Les frais de recyclage des magazines imposés par Éco Entreprises Québec sont absurdes, du moins, c'est ce que dénoncent les éditeurs de Véro Magazine et des magazines Ricardo, Louis Morissette et Ricardo Larrivée
Des coûts qui font la différence entre survivre ou arrêter la publication de ces ouvrages, selon Louis Morissette.
Il estime que le gouvernement du Québec parle des deux côtés de la bouche en souhaitant le maintien des magazines, sans légiférer pour autant diminuer les frais qui y sont liés.
Ricardo et lui témoignent également de l'importance pour de nombreux Québécois d'avoir leur magazine papier, et qui ne sont pas nécessairement prêts à faire la transition numérique.
Écoute les éditeurs Louis Morissette et Ricardo Larrivée, dénoncer la situation, lundi, à l'émission Lagacé le matin.
«Chaque fois qu'il y a un magazine qui disparaît, c'est un bout de notre culture.
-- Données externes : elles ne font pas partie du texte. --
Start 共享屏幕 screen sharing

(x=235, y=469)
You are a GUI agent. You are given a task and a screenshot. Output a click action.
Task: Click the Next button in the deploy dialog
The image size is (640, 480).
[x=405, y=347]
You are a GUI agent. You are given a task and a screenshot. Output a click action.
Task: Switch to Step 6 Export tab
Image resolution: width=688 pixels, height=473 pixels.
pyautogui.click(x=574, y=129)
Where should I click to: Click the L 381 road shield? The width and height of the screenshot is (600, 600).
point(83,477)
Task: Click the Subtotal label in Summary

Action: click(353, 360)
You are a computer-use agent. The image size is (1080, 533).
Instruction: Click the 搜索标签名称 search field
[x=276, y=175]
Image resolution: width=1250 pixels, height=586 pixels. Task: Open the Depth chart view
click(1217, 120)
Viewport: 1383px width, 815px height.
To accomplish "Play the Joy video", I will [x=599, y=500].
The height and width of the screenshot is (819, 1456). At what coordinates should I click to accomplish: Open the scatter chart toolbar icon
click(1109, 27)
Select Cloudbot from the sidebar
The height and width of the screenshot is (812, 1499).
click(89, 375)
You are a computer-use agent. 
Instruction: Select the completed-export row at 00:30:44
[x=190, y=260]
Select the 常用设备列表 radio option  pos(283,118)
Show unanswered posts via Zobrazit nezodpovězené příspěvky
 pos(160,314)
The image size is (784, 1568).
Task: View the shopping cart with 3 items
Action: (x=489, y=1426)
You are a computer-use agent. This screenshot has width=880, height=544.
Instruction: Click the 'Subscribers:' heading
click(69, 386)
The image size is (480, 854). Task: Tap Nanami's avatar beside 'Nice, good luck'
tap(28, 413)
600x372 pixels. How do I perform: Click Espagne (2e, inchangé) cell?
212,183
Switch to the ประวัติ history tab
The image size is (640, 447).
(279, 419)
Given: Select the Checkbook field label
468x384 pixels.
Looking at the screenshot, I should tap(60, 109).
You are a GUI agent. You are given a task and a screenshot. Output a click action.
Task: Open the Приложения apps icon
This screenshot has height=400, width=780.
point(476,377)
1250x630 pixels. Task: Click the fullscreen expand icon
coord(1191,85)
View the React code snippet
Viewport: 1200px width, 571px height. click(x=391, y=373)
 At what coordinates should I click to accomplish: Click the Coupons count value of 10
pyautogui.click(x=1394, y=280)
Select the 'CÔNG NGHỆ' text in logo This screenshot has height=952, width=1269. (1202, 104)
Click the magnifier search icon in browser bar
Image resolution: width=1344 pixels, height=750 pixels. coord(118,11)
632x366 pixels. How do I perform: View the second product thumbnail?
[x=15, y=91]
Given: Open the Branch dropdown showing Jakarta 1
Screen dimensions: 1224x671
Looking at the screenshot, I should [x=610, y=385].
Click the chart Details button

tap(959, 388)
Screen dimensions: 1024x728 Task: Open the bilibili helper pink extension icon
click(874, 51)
C'est un bout de ce qu'on fait ici, avec des emplois d'ici, puis des taxes qui retournent au gouvernement pour 0,5 % [du recyclage qui provient de magazines] Ça n'a pas de sens.»
«Oui, ok, il y a de plus en plus de livraisons de boîtes, on va gérer mieux notre recyclage [...] Mais c'est ce genre de contenu-là [celui qu'offrent les magazine] qui a créé des emplois, puis que là, on va l'amener à terre. Donc, le gouvernement, d'un côté t'aide et de l'autre côté, te tue.»